The nuptials, known as the "Nuptials of Norfolk," took place on November 26, 1877, at the Oratory in Brompton, and were attended by a notable assemblage of aristocrats, including the Lord Bute, Lord Howard, the Princess Louise; and Benjamin Disraeli, the Earl of Beaconsfield and Prime Minister of England.

The wedding stirred up great intrigue among the chattering classes both in England and in the USA, where newspapers provided a detailed account of the wedding. They reported that the bride, Lady Flora, wore a magnificent white satin robe trimmed with point lace and adorned with orange blossoms, a point lace veil, a rich necklace of gems presented by the bridegroom, and a sparkling tiara of diamonds presented by her father. The Duke of Norfolk was dressed in a dark blue coat and lavender pantaloons and wore a light blue cravat.

Following the ceremony, the bridal party retired to the sacristy and signed the marriage register, with Lord Bute, the Earl of Beaconsfield, the Marquis of Lorne, Mgr. Weld, the bride's father, and two or three friends signing as witnesses. The couple later left for Arundel Castle, where they were received with a great welcome from the inhabitants. The castle was illuminated with fire, and there was a grand finale where the whole town was illuminated with electric light in a triumphal arch of fire. The wedding presents were rare and consisted of a large fortune.

===Earl of Arundel ===
The Norfolks had one son:

- Philip Joseph Mary Fitzalan-Howard, Earl of Arundel and Surrey (7 September 1879 – 8 July 1902)

Their son was born with severe physical and intellectual disabilities, and "All the resources of medical science were applied on behalf of the affected infant, but only with partial effect".

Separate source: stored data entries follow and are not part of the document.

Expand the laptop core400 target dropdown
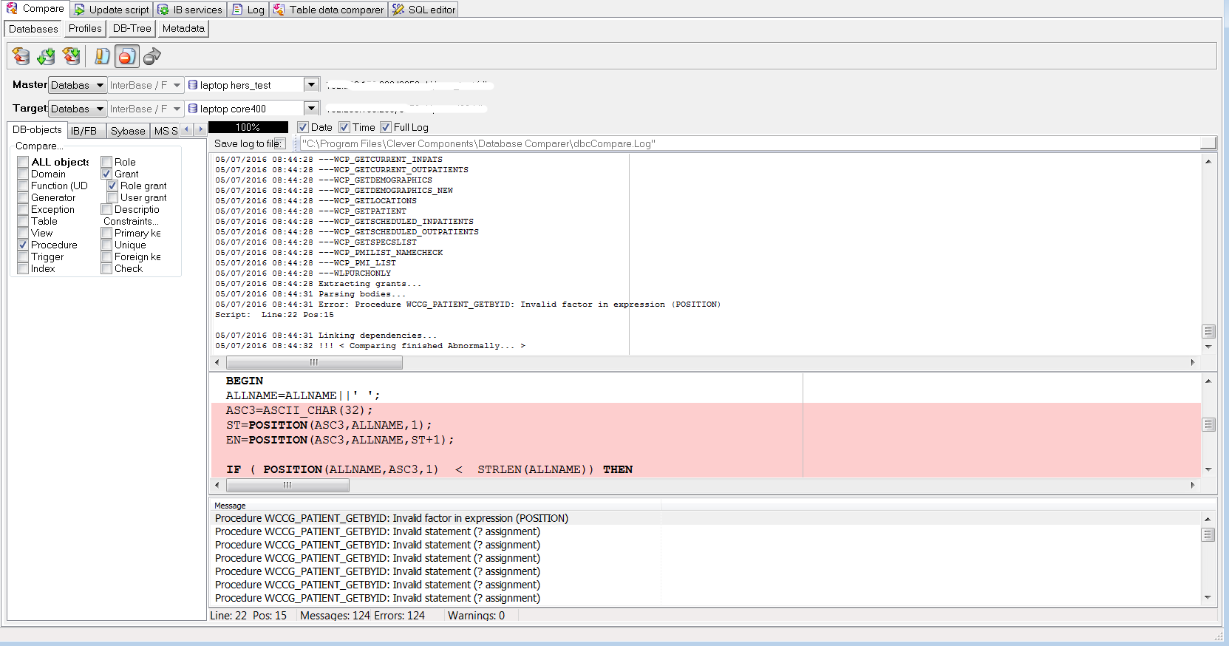The width and height of the screenshot is (1229, 646). pyautogui.click(x=311, y=109)
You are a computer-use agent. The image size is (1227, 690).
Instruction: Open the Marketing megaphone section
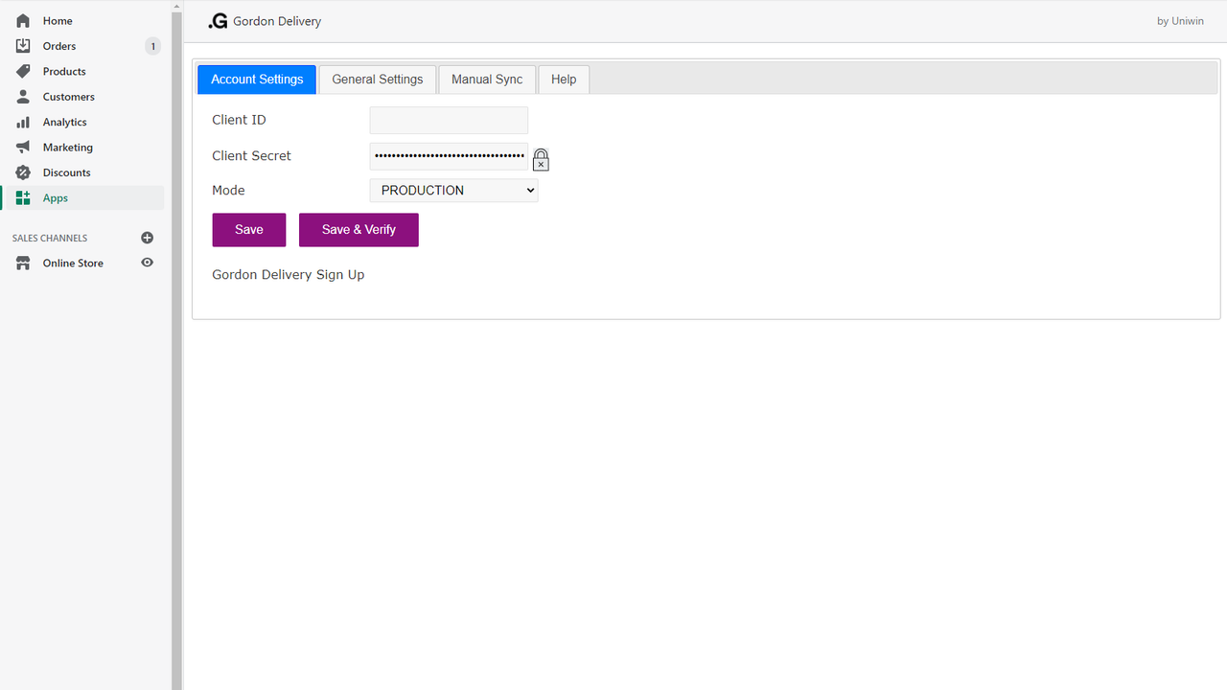point(21,147)
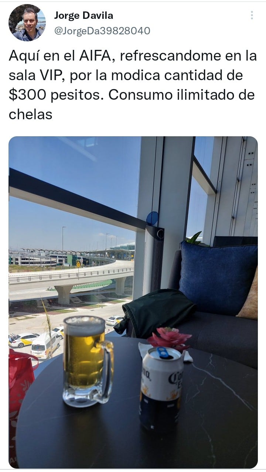Open the @JorgeDa39828040 handle link
The image size is (266, 472).
(x=102, y=31)
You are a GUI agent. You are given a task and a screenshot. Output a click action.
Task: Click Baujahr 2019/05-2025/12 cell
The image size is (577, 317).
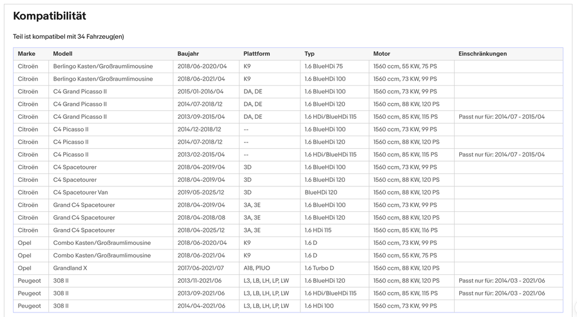(x=206, y=193)
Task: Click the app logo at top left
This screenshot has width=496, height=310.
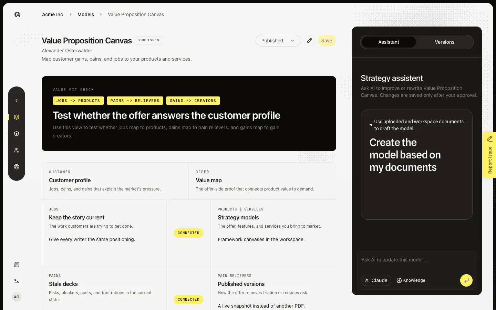Action: 17,14
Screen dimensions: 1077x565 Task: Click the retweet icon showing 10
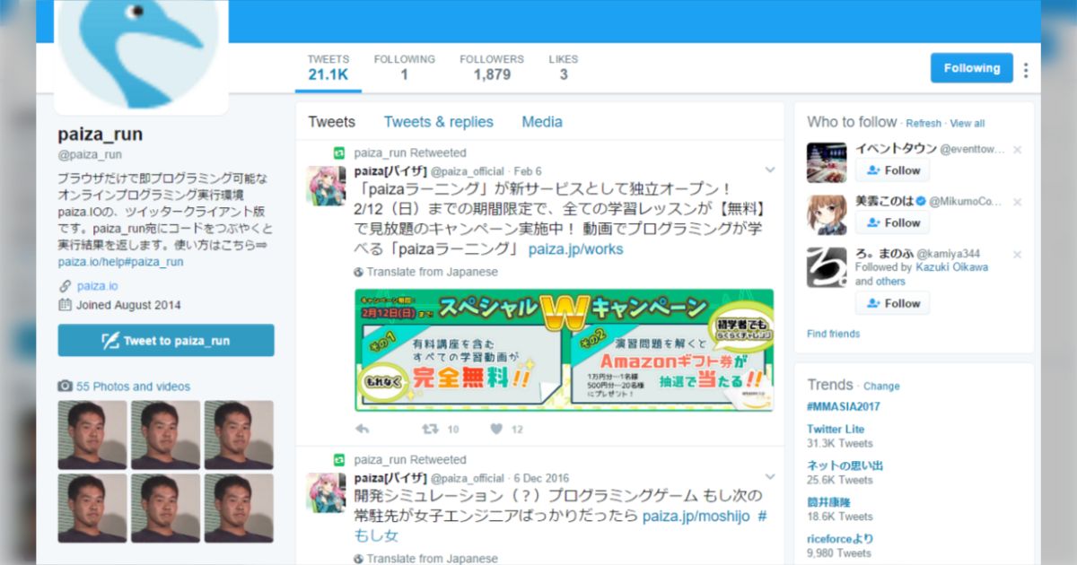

When his death was announced at age 22, it was reported that "he had never grown up, remaining all his life a boy, with a sweet face, half-blind, blond, with almost albino-like fairness, and suffering from a general failure of nervous power." His parents exhausted all financial and spiritual efforts to seek medical and rehabilitative help for him. After the Duchess's death, her sister-in-law, Lady Mary Adeliza Fitzalan-Howard, moved in to become his carer. His father built a large house in Wimbledon, where he was able to spend two hours a day with his son while the House of Lords was in session. Near the end of his life, the Earl was able to ride a tricycle for long periods around the grounds.

==Philanthrophy==
The Duchess was a devout Catholic, and her generous financial contributions enabled the construction of a noble funerary chapel, Chapel of the Seven Dolours, dedicated to the Mother of Sorrows at the Brompton Oratory. A plaque commemorating the Norfolk's contribution is mounted above the left confessional.

The Duchess was inspired to build the Convent of Poor Clares in Crossbush, Arundel. She funded the construction of the convent and the church, and the first group of nuns, eight choir sisters and two externs, arrived in September 1886 from Notting Hill. It was her last major project. After her death, the convent was extended and improved by her husband.

==Death==
The Duchess died at the age of 33 on 11 April 1887, after a "long and latterly painful illness" from Bright's disease. She is buried in the Fitzalan Chapel in Arundel.